### What to produce
The complete listing should be restated word for word.

--- Given information ---

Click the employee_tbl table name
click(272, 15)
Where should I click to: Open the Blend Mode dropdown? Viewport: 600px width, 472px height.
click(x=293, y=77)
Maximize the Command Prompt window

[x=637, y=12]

---

### Solution to this task
Click the employee_tbl table name
click(272, 15)
Where should I click to: Open the Blend Mode dropdown? Viewport: 600px width, 472px height.
click(x=293, y=77)
Maximize the Command Prompt window

[x=637, y=12]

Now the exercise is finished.